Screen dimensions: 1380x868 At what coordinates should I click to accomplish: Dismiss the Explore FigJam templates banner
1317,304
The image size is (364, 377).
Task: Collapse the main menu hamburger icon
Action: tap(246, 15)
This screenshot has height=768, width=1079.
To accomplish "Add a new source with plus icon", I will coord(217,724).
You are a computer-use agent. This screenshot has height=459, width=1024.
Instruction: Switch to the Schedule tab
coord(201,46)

########################################

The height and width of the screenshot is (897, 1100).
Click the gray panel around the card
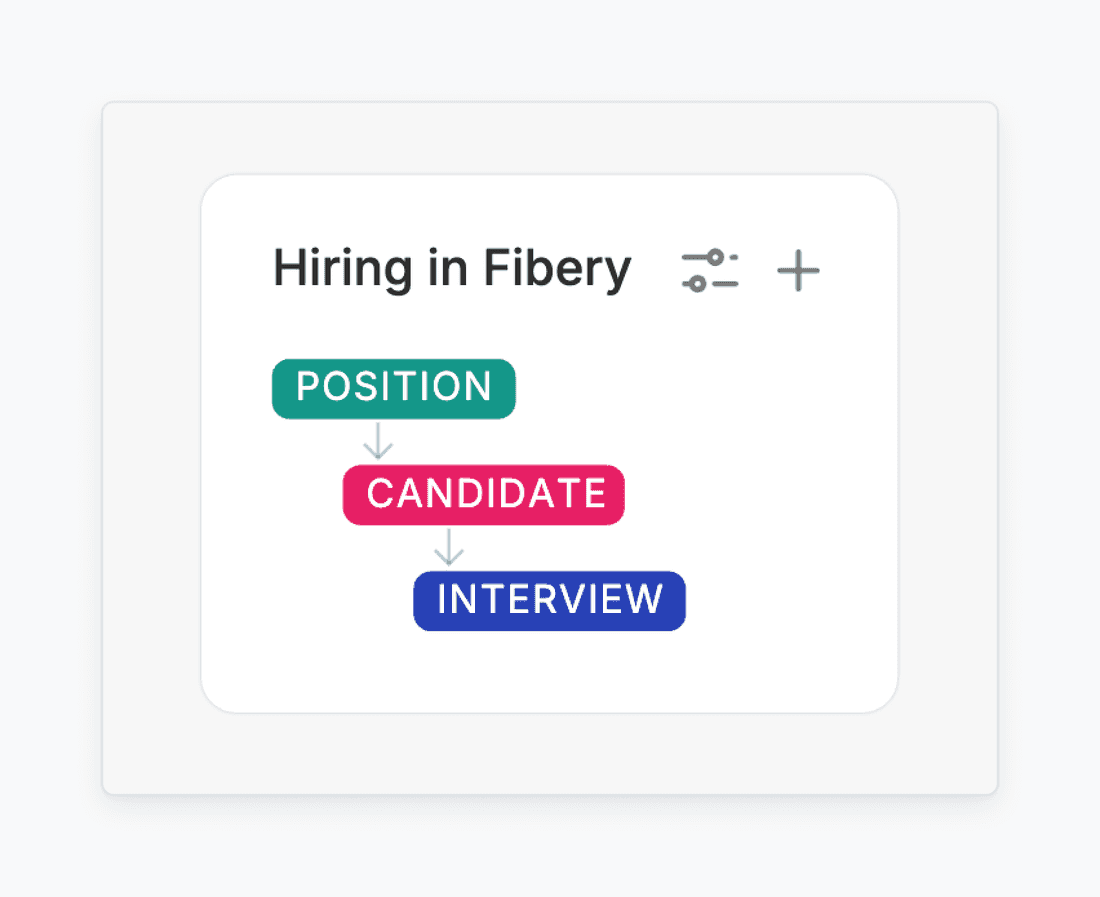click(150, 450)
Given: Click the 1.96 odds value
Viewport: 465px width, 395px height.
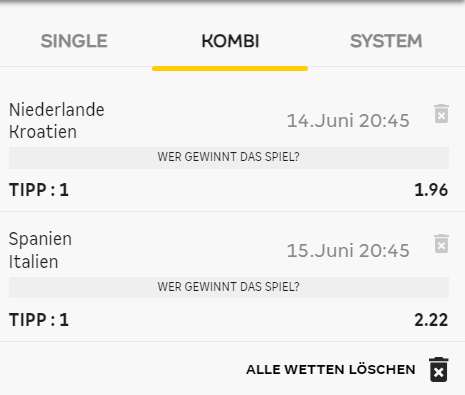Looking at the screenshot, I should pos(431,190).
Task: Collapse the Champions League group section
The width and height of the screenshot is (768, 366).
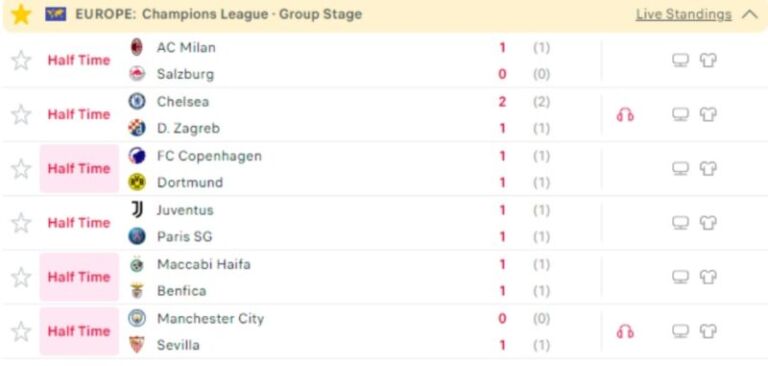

########################################

_TASK ITEM_
Whatever pictures the records hold, omit them; give again exactly the lines from the one containing "Viewport: 465px width, 395px height." through the one containing "The width and".

_EXPECTED OUTPUT_
Viewport: 465px width, 395px height.
Looking at the screenshot, I should pos(431,190).
Task: Collapse the Champions League group section
The width and height of the screenshot is (768, 366).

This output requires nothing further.